Not just life, but life plus 60
A sex offender who was cited as an example of an “epidemic” of sexual exploitation of children that’s being aided by the Internet has been sentenced to life in prison plus another 60 years. Jerry L. Banks Sr., 54, of Boise was sentenced this morning in federal district court for producing a pornographic video of a 2-year-old and sharing it on the Internet with a sex offender in Canada. For that, he got life in prison. The extra 60 years are for transporting child porn between Boise and a person in California “whom he thought was a 12-year-old girl,” according to the U.S. Attorney’s office, and possession of child porn. Since he already was a registered sex offender, the life sentence was mandatory. There’s no parole.
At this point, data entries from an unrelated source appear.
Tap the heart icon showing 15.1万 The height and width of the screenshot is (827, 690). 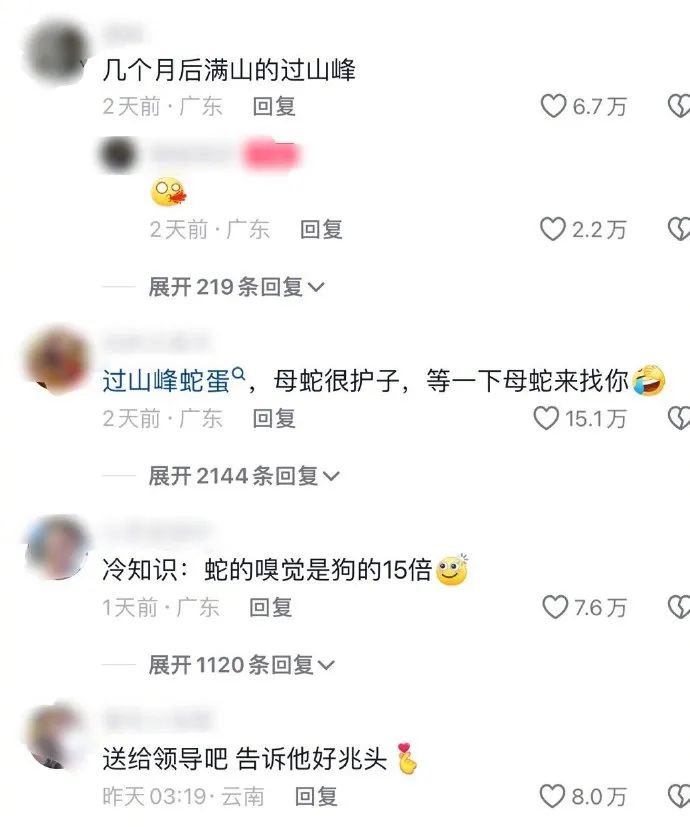pos(546,418)
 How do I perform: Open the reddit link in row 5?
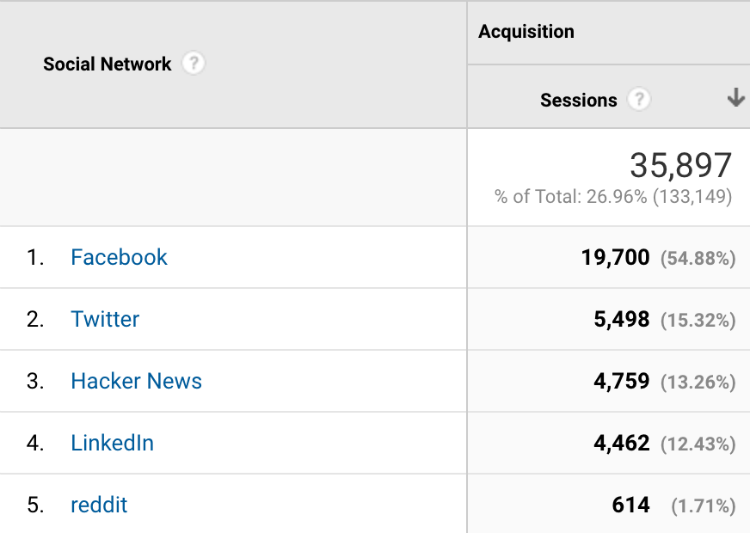(99, 505)
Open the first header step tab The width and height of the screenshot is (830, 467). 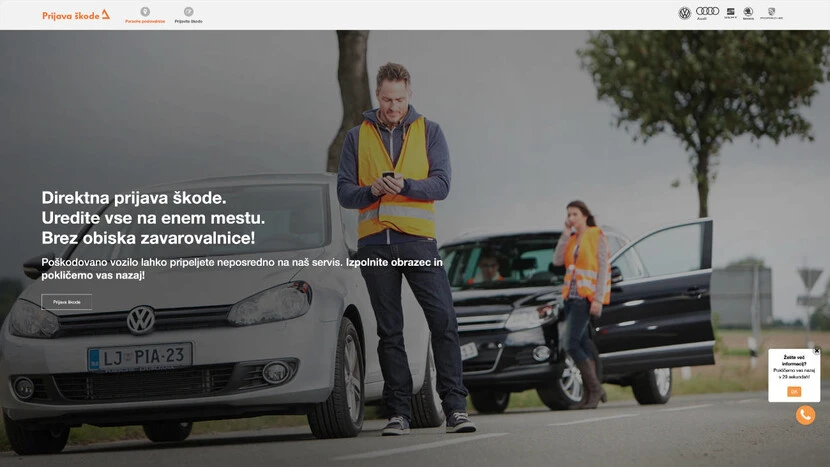point(145,20)
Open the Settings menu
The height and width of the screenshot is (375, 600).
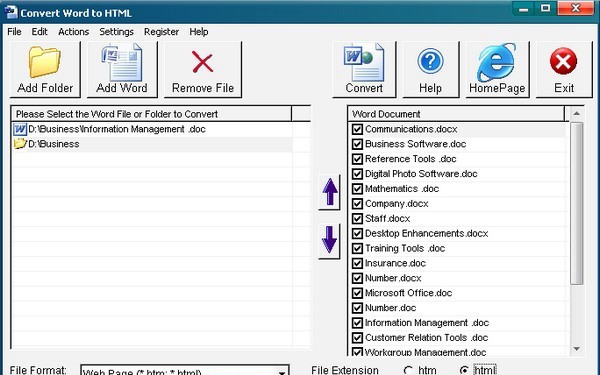116,32
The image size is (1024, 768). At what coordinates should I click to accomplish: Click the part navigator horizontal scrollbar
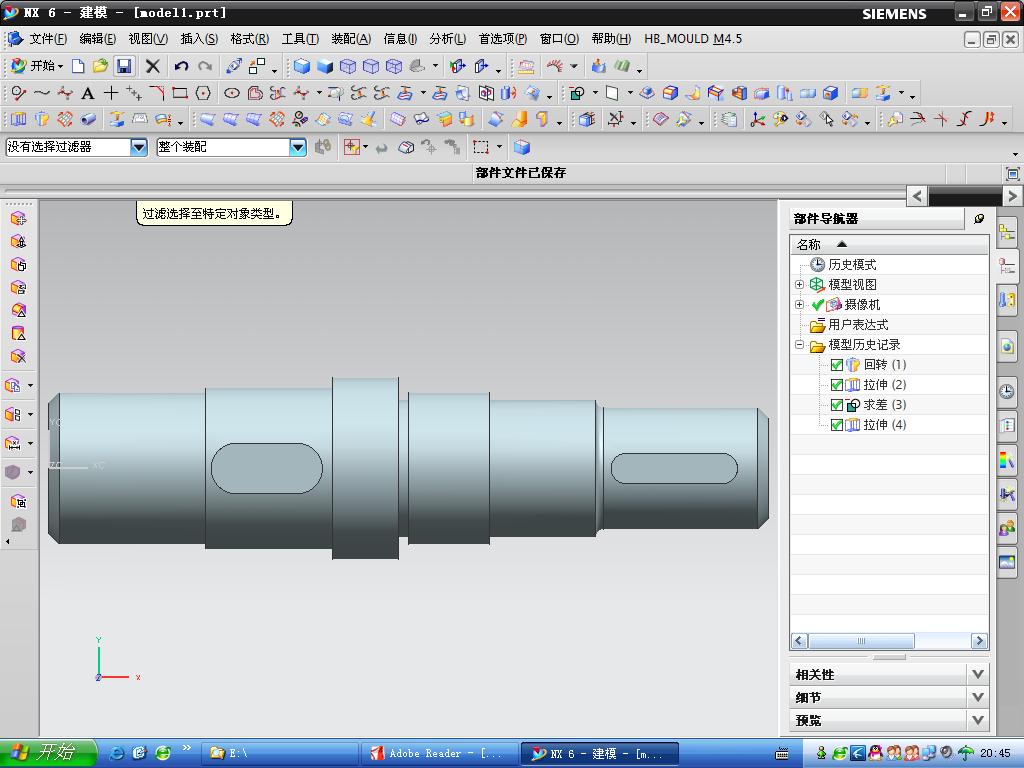pyautogui.click(x=860, y=641)
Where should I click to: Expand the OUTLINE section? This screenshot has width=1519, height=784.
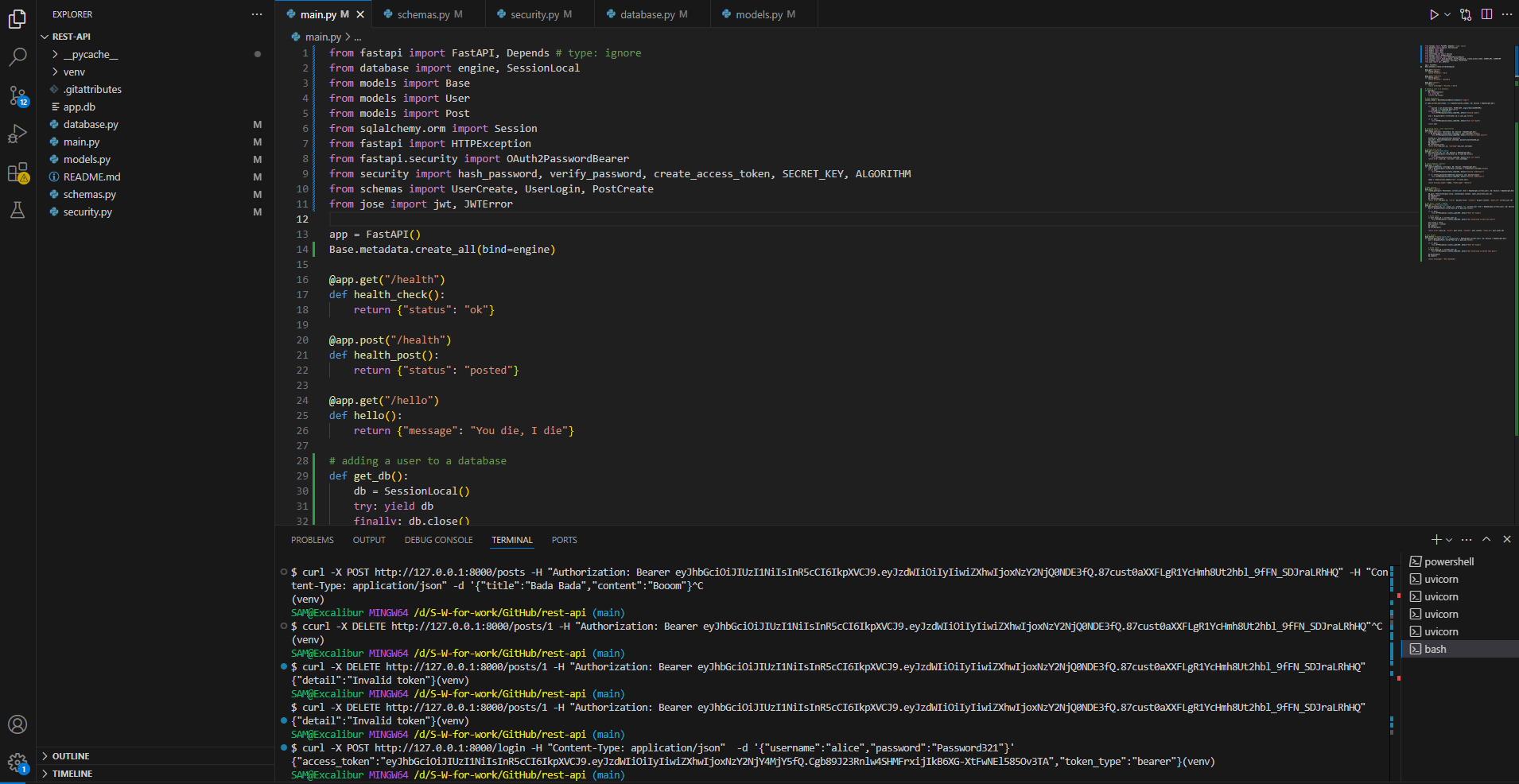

Banks’ current case – he’d already served more than 12 years in prison on previous child-molesting charges – began in mid-May 2005 when investigators in Edmonton, Alberta, arrested a Canadian citizen for child exploitation offenses. That resulted in an international probe that authorities said has now led to more than 60 arrests in Canada, the United States, Great Britain, Europe and Australia, and “more than 20 children being rescued from situations in which they were being sexually exploited.”
Banks' case was cited as an example of such crimes in Idaho last week as federal, state and local authorities launched "Operation Safe Childhood" to focus on two aims: educating parents and teens about Internet dangers, and increasing law enforcement cooperation in finding and prosecuting Internet predators and child pornographers.